Copy the material word for word from the line containing "Task: Select Michael Arrington from the list" up to and including the line containing "Action: pos(211,289)", leaving out the pictures.

===== Task inputs =====

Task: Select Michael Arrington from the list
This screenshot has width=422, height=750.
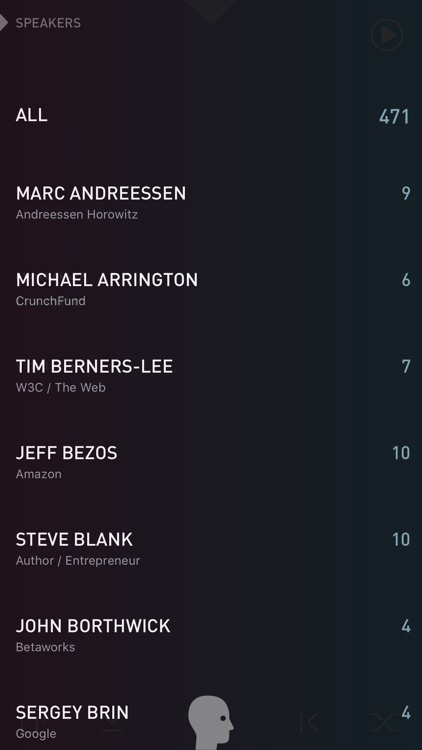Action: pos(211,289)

=====
===== Task inputs =====

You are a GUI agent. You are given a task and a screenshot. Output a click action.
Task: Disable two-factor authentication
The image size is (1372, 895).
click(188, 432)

=====

#### Response:
Task: Select Michael Arrington from the list
This screenshot has width=422, height=750.
Action: pos(211,289)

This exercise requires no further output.